The clones obtained from nuclear donor fibroblasts subjected to different cell cycle synchronization treatments were processed to determine the total number of blastomeres; the average number of cells per clone in each group is shown in Table 3. There were no statistically significant differences among the groups.
Evaluation of early development in clones with parthenogenetic embryos with and without zona pellucida and those obtained through IVF found no significant differences in cleavage percentage among the three groups (Clones, PWZP+PWoZP, and IVF). A statistically significant difference was found in percentage of embryo production between the clone group and the group of parthenotes with zona pellucida (p = 0.036) (Table 4).
The total numbers of cells (blastomeres) were compared across parthenogenetic embryos with and without zona pellucida, cloned embryos, and embryos created through IVF. There was a statistically significant difference in the number of cells in the IVF embryos compared to the parthenogenetic and cloned embryos (p < 0.01) (Table 4).
Discussion
During the cloning process, the type, origin, and initial conditions of the nuclear donor cell are primary contributing factors toward the success of the technique. Spatial and temporal synchrony and compatibility between the cytoplasm of the receptor oocyte and the nucleus of the donor cell are necessary so that nuclear reprogramming and early embryonic development can begin and finish properly(12,30). A number of protocols have been proposed to achieve this synchronization, including the use of drugs that directly or indirectly halt the cell cycle, such as roscovitine(31), DMSO(32), or cycloheximide(33). While effective, these agents appear to interfere with other cellular processes as a result of potentially toxic effects that could induce cell death(34) and can cause other unexpected consequences for later cell development(31). Because of these possibilities, methodologies free of chemical agents have been suggested that only require manipulation of culture conditions, such as SR(18,19), which acts on the cells by suspending transcription, or HCC, which causes cycle inhibition via contact(20-22). Both methods pause the cells in the G0/G1 phases, both considered the most appropriate for adequate genome reprogramming, doubtless due to differences in the DNA content of the donor nuclei, which varies as a function of the phase of the cell cycle(15,35,36).

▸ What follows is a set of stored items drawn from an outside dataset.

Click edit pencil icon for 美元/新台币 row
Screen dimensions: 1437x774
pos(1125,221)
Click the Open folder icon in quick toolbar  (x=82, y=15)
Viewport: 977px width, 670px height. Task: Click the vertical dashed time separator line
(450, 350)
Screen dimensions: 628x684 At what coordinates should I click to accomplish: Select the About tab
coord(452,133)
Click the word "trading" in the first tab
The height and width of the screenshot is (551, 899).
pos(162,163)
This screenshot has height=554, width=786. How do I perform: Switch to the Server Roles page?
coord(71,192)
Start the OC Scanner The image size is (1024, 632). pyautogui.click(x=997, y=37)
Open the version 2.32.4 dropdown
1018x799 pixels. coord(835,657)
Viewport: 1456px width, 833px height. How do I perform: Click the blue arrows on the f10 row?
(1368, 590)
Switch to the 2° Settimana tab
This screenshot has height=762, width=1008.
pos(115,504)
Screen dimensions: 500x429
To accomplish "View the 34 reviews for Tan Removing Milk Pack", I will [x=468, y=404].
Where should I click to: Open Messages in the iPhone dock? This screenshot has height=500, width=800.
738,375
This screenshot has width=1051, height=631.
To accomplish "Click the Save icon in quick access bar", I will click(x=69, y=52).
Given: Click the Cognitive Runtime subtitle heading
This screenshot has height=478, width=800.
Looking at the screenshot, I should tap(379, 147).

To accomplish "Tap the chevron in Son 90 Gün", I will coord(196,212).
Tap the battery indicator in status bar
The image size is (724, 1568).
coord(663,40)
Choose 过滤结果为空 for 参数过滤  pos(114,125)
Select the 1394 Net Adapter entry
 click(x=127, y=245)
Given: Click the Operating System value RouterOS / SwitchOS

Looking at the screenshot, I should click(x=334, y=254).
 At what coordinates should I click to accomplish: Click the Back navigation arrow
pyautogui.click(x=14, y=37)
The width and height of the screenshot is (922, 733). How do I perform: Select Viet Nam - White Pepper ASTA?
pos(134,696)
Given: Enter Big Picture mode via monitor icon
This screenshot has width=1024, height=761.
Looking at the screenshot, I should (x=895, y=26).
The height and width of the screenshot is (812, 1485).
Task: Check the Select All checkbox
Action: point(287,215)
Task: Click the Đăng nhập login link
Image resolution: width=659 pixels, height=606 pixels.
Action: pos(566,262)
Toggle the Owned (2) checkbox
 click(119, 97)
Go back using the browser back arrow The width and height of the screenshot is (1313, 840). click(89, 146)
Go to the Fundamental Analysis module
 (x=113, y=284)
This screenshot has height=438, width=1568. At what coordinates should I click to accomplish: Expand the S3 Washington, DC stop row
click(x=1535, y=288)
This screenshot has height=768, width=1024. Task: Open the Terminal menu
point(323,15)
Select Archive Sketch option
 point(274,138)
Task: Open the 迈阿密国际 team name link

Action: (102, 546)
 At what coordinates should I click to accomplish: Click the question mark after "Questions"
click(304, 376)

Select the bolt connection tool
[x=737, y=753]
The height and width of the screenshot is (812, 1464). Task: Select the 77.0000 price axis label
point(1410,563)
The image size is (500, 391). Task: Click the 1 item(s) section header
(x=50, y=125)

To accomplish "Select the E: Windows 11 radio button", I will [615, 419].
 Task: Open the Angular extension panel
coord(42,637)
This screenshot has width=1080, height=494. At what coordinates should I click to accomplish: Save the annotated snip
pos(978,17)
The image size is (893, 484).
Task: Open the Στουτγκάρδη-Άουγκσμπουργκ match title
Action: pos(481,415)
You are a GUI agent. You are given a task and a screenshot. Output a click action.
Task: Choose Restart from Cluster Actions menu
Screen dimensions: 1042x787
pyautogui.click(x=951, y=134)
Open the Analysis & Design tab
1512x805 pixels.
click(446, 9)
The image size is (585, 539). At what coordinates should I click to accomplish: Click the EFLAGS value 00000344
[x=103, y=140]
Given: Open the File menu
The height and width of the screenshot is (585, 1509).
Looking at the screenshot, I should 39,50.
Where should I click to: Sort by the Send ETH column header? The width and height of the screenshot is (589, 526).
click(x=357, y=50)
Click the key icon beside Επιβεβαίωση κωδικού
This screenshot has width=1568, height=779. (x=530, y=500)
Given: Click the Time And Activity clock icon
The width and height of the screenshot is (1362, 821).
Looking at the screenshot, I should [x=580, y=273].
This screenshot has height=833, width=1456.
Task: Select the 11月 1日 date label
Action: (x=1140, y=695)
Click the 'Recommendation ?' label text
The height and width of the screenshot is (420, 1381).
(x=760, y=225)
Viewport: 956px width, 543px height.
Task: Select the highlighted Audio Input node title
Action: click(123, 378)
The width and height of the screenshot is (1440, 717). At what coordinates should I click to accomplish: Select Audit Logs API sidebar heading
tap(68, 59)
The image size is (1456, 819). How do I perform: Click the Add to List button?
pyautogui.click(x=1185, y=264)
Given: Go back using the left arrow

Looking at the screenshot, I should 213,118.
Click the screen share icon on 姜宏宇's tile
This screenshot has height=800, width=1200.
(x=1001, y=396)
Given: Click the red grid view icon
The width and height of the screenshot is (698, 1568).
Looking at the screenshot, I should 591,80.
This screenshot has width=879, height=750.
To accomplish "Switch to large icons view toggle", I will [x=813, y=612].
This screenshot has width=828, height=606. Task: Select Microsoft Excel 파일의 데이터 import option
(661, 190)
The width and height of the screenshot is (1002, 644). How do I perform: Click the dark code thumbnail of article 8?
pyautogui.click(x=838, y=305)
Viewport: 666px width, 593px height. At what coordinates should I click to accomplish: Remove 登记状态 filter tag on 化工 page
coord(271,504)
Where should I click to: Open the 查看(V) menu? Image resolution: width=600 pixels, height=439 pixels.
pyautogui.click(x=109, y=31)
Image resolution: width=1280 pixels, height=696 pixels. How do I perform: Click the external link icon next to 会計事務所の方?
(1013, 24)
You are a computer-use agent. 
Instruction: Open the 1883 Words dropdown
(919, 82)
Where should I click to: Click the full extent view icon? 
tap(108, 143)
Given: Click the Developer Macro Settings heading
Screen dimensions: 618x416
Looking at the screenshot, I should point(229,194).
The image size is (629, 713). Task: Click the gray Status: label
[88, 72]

The three synchronization methods examined in this study were SR, HCC, and a combination of both types, each at three different times (24, 48, and 72 h). There were no significant differences found among the treatments, similar to the study by Hayes et al.(37), who found no difference in the percentage of cells in G0/G1 regardless of the origin or type of cell (bovine granulosa and fibroblasts) after HCC or SR culture. However, differing from our study, that group did find greater numbers of cells in the G0/G1 phases. High percentages of cells in these phases have also been reported by various authors, such as Boquest et al.(21), who evaluated medium and high confluence in fetal porcine fibroblasts and found 74.1% and 85% of cells in the G0/G1 phases, respectively. Similarly, Sun et al.(38) demonstrated an elevated proportion of transgenic bovine fibroblast cells in G0/G1 (91.4%) in cell cultures with HCC. Sadeghian-Nodoushan et al.(16) evaluated HCC at one time-point and SR at 24, 48, and 72 h in a culture of sheep granulosa cells and found high percentages of cells in G0/G1 (73.1, 76.9, 83.5, and 89.4%, respectively), but no significant differences between the HCC and SR treatments; the percentage of cells in G0/G1 in the control group (56.4%) was similar to the initial state of cells in the present study (50.4%, 0 h).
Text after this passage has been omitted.